DOCUMENT PASSAGE:
===
A U.N.-backed facility has newly allocated 3 million doses of coronavirus vaccine produced by China's major pharmaceutical company Sinovac Biotech Ltd. to North Korea, according to U.S. media.

But it is uncertain whether North Korea will accept them, Radio Free Asia on Wednesday quoted an official of the World Health Organization as saying, with all eyes on when the nation will obtain vaccines for its people through the COVAX platform.

People wearing face masks for protection against COVID-19 walk in Pyongyang on Aug. 10, 2021. (Kyodo) ==Kyodo

North Korea was expected to receive around 2 million doses of vaccine produced by Britain's AstraZeneca Plc earlier this year, but the plan has been postponed as the country has been unwilling to fulfil all of the COVAX program's required administrative steps.

The COVAX initiative has asked vaccine receivers to accept those engaged in monitoring whether vaccinations have been carried out in an appropriate manner there, but North Korea has not allowed even its own citizens to enter the nation.
===
COLLECTED MATERIAL:

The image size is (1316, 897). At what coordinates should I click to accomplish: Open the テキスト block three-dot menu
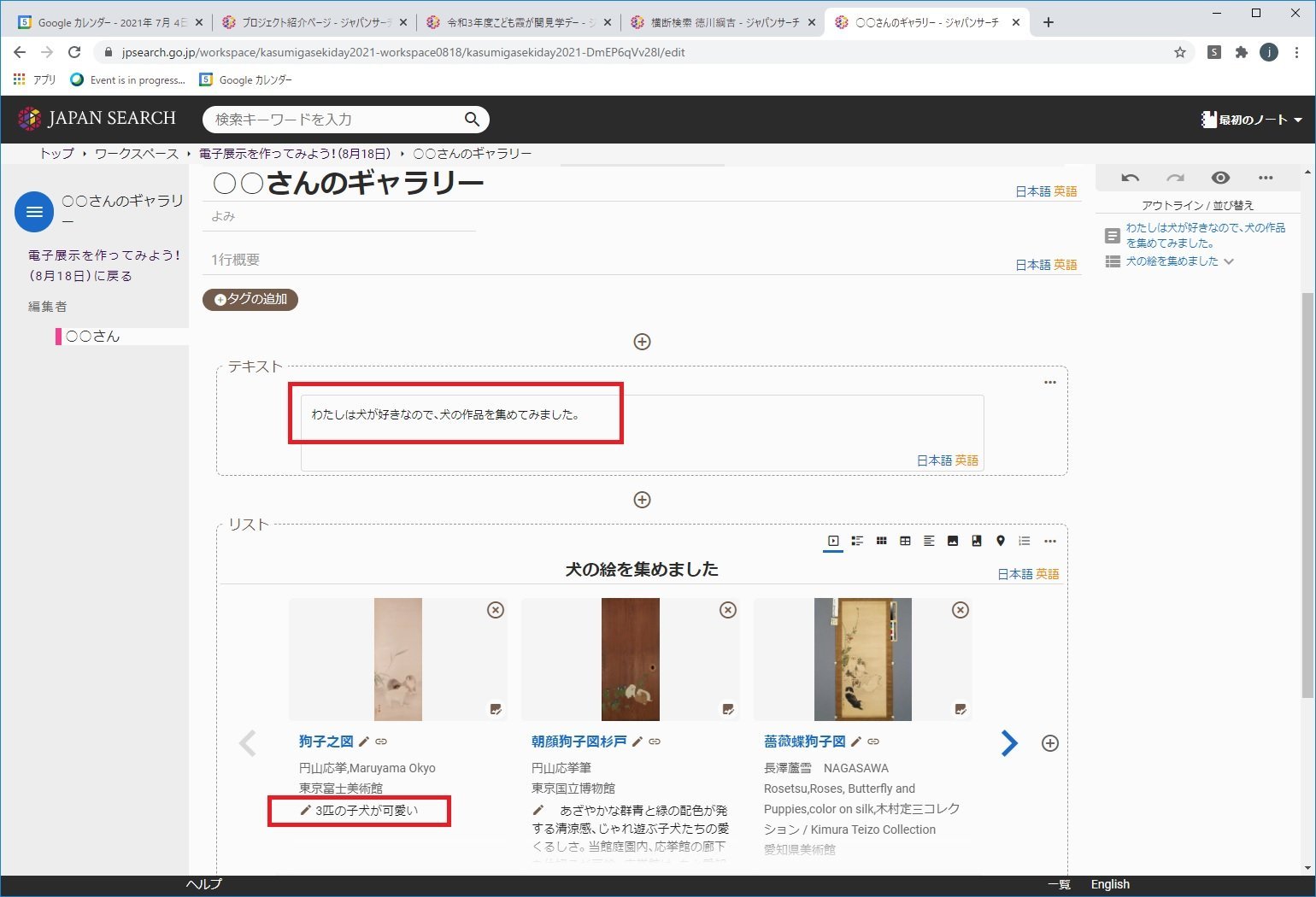pyautogui.click(x=1050, y=382)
===
LIST OF TASKS:
1) Summarize the news article about COVAX vaccines for North Korea in two sentences.
2) Carry on the news article about COVAX vaccines for North Korea from the point where it stops.

ANSWERS FOR THE TASKS:
1) According to U.S. media, a U.N.-backed facility has allocated 3 million doses of Sinovac's coronavirus vaccine to North Korea, though Radio Free Asia quoted a World Health Organization official as saying it is uncertain whether the country will accept them. An earlier plan to send North Korea about 2 million AstraZeneca doses was postponed because the country has been unwilling to complete all of COVAX's required administrative steps, which include accepting monitors of its vaccinations, while it has not allowed even its own citizens to enter.

2)
North Korea may carefully consider receiving Sinovac's vaccine from the framework designed to guarantee equitable global access to coronavirus vaccines, as many countries in South America and Southeast Asia have recently started to doubt the efficacy of it.

Pyongyang claims no infection cases have been found in the nation. It has cut off land traffic to and from China and Russia since early last year to prevent the intrusion of the virus, first detected in the central Chinese city of Wuhan in late 2019.